The Court has made reference to its case-law, including Menesheva v. Russia (§§ 91-93) and Sakhnovskiy v. Russia (§ 67). In the case of Sakhnovskiy , the Court held that “it is a well-established principle of the Court’s case-law that an applicant may lose his victim status if two conditions are met: first, the authorities must have acknowledged, either expressly or in substance, the breach of the Convention and, second, they must have afforded redress for it”.
It seems that in the present case the Court goes even further, stating in paragraph 93 of the judgment that “a decision or measure favourable to an applicant is not in principle sufficient to deprive him of his status as a victim”. As this position requires interpretation in accordance with the Court’s established case-law (if it is not merely to be a routine execution of the individual’s rights), it means, as I understand it, that such a measure should be based on recognition of a particular violation and that it should eliminate adverse consequences for the applicant.
It follows that the measures taken by the authorities in the applicant’s favour must be examined.
In September 2009 the Russian Supreme Court set aside the trial court’s judgment of 24 April 2003 and recognised that there had been a violation of the applicant’s right to trial by a court properly “established by law”. Under the commonly recognised rules of court procedure, such an error of law (a most serious procedural omission) itself constitutes a basis for annulment of the lower court’s decision, without any additional conditions. The Court has considered such a measure as appropriate in Ponushkov v. Russia (no. 30209/04, 6 November 2008, §§ 70-71) and in Ryabov v. Russia (no. 3896/04, 31 January 2008, § 51), and refers to these examples in Sakhnovskiy .
As regards the present case, I conclude from the text of the judgment that if there is “no prompt and adequate redress in ordinary appeal proceedings” (see paragraph 109), then a recognition of the violation by the Supreme Court cannot be regarded as adequate redress. Such an interpretation is not convincing, unless one can (again) presume that over six years the applicant raised the issue before the higher domestic courts but the authorities were reluctant to respond to his request.
Only these circumstances may constitute “a gross and obvious irregularity” (see paragraph 110) if the Court wishes to find something more serious than a violation of Article 5 or Article 6 of the Convention. But the issue concerns a violation of Article 5 § 1 and concerns the unlawful detention of the applicant.
Moreover, evaluating the circumstances of the present case as a whole, I would note that the national court (in the retrial of the case) came to the same conclusions and upheld the initial charges against the applicant, who did not raise any complaints before the Court about the evidence produced against him, and the Court considered the alleged violation of Article 6 as manifestly ill-founded.
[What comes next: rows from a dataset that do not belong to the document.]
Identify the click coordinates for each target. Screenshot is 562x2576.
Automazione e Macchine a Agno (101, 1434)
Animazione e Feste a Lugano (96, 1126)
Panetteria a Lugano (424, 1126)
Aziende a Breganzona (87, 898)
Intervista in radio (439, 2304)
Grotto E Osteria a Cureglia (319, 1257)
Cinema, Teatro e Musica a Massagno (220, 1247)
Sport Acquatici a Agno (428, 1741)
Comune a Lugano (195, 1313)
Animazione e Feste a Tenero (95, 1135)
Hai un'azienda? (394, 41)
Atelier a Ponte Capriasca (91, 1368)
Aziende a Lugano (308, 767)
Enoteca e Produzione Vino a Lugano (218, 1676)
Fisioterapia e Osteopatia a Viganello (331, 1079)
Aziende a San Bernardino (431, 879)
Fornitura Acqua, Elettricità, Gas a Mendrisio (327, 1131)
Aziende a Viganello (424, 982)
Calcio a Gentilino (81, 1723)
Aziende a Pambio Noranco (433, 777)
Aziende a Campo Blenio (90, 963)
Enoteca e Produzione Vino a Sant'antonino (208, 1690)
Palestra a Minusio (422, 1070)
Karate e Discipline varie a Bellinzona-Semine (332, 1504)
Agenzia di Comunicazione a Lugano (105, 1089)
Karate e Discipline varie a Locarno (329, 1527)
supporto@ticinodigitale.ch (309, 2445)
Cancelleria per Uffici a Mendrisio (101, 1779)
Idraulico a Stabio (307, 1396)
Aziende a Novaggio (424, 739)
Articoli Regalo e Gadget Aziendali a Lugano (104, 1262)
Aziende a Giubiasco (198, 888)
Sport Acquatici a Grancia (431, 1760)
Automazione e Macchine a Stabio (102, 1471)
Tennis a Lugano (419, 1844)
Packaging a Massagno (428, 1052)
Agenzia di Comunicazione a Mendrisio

Thus, I have no reason to conclude that throughout those six years the applicant suffered because of his innocence. I therefore have doubts about the applicant’s status as a victim.
I also believe that the applicant has received adequate redress, given that - within the re-examination of his case - the national court reduced the term of his sentence by four years, taking into account that he had served a long prison sentence “as [to do] otherwise would be unfair” to the applicant.
I started my opinion by citing the Court’s case-law, according to which the authorities must have acknowledged, either expressly or in substance, the breach of the Convention. Although the decision was poorly reasoned, I believe that the national court did acknowledge, not expressly but in substance, that the above omission was not fair with respect to the applicant. It was an act of humanity by a Russian judge in relation to a criminal convicted of murder, kidnapping and extortion. I am convinced that such an act should not be ignored by the Court.